DATA TO PROCESS:
::::::::

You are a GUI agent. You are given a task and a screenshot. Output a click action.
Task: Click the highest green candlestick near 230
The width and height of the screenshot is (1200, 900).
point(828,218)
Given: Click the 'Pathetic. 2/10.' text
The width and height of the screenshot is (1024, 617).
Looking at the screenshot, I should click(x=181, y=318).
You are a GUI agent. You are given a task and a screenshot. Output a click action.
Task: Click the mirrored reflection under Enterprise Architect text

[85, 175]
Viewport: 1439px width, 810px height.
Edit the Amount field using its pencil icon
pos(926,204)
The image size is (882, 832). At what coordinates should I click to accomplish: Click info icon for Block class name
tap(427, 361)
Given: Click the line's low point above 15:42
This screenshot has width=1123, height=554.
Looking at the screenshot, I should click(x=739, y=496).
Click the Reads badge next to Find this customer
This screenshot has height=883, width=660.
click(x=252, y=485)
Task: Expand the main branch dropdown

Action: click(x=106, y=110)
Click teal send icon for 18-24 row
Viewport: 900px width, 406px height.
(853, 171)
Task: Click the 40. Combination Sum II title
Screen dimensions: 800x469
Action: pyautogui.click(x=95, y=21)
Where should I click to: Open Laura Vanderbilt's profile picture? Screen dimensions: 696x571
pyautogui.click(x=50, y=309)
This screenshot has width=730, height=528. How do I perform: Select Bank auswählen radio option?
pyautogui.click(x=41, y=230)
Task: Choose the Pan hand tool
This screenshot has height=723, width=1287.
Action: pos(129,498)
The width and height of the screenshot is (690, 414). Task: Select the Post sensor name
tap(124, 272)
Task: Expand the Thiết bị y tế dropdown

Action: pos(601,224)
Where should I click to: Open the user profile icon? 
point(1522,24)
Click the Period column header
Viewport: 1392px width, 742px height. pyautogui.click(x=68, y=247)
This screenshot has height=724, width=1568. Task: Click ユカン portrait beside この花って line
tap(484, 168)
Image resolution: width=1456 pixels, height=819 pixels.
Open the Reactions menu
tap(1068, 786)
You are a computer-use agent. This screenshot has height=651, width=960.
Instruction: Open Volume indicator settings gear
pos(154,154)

::::::::

WHAT YOU HAVE TO DO: The line with "Task: Click the 40. Combination Sum II title" through the last line of the entries above: output exactly those lines and nothing else.

EXERCISE RESPONSE:
Task: Click the 40. Combination Sum II title
Screen dimensions: 800x469
Action: pyautogui.click(x=95, y=21)
Where should I click to: Open Laura Vanderbilt's profile picture? Screen dimensions: 696x571
pyautogui.click(x=50, y=309)
This screenshot has width=730, height=528. How do I perform: Select Bank auswählen radio option?
pyautogui.click(x=41, y=230)
Task: Choose the Pan hand tool
This screenshot has height=723, width=1287.
Action: pos(129,498)
The width and height of the screenshot is (690, 414). Task: Select the Post sensor name
tap(124, 272)
Task: Expand the Thiết bị y tế dropdown

Action: pos(601,224)
Where should I click to: Open the user profile icon? 
point(1522,24)
Click the Period column header
Viewport: 1392px width, 742px height. pyautogui.click(x=68, y=247)
This screenshot has height=724, width=1568. Task: Click ユカン portrait beside この花って line
tap(484, 168)
Image resolution: width=1456 pixels, height=819 pixels.
Open the Reactions menu
tap(1068, 786)
You are a computer-use agent. This screenshot has height=651, width=960.
Instruction: Open Volume indicator settings gear
pos(154,154)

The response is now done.